You can avoid these fees by using the right kind of plastic, because the law requires airlines to offer some means of avoiding the charges. For easyJet, the "no-fee" option is Visa Electron – a card that is becoming infuriatingly difficult to obtain through most financial providers. But Virgin Money has a pay-as-you-go version that is attractive: after paying the £9.95 initial fee, you can keep it dormant and just transfer money across (free, using a debit card) when you need it to buy flights. You pay a 2.95 per cent commission on each purchase, but for the odd £48 return flight between Scotland and London, that amounts to only £1.42. Here's a short code for an online application: www.bit.ly/VirginVE.
To avoid the Ryanair charge, you need a pre-paid Mastercard – a much more widespread form of payment.
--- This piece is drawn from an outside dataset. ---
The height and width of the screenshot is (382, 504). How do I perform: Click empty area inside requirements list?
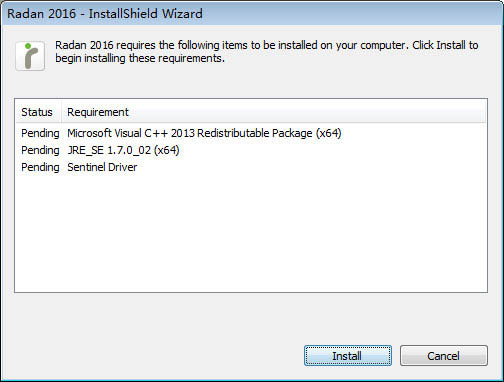tap(251, 233)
You could, for example, use an Escape card in sterling and a FairFX one in euros.
Alternatively, just wait for the Office of Fair Trading (OFT) to rule next month after Which? magazine complained about these charges. If the OFT upholds the complaint, then the low-cost airlines may have to adopt the model used by BA and most other companies: no fee for debit-card payments, with a small percentage charge for credit cards.